あなたは京都が好きですか。物心がついたころ、気が付くと父に連れられて京都に行くことが多かった。記憶にあるのは、京都駅につくとお迎えの車が待っていて、「立ち吉」に必ず立ち寄った。番頭さんが案内をしてくださって、数々の陶磁器を見せていただいた。モダンな陶磁器と、伝統的な陶磁器(唐津焼、志野、織部)を拝見した。見学が終わると、茶室に招待されお抹茶をいただくのが大抵のお決まりコースだった。昼食をいただき、その後はまたタクシーで京都の親戚に立ち寄ることが多かった。
いつもではないが、そこには私が「たきじー」と呼んでいた、お爺さんか来ていた。優しいおじいさんで、自宅にいる祖父と同じくらいに好きだった。

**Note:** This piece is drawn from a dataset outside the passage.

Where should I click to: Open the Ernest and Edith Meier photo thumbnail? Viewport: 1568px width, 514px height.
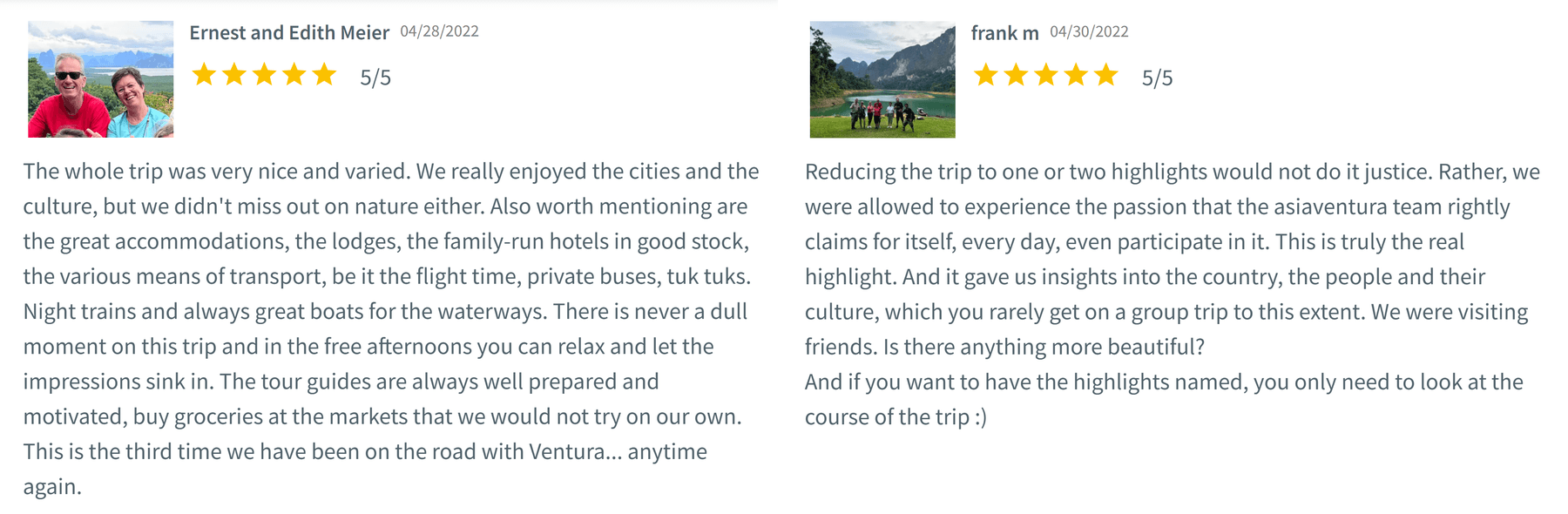pos(100,79)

またそこには、自分同い年の女の子がいて、遊びには事欠かなかった。
その「たきじー」と気安く呼んでいたお爺さんの名前を、日本史の教科書で発見したときは、その場で、飛び上がるほど驚いた。
滝川事件の当事者、元京都大学総長の法学者、滝川幸辰(タキグァユキトキ)が「たきじー」だったのだ。
滝川幸辰氏の蔵書(約18,000冊)は、現在名古屋大学法学部に寄贈されている。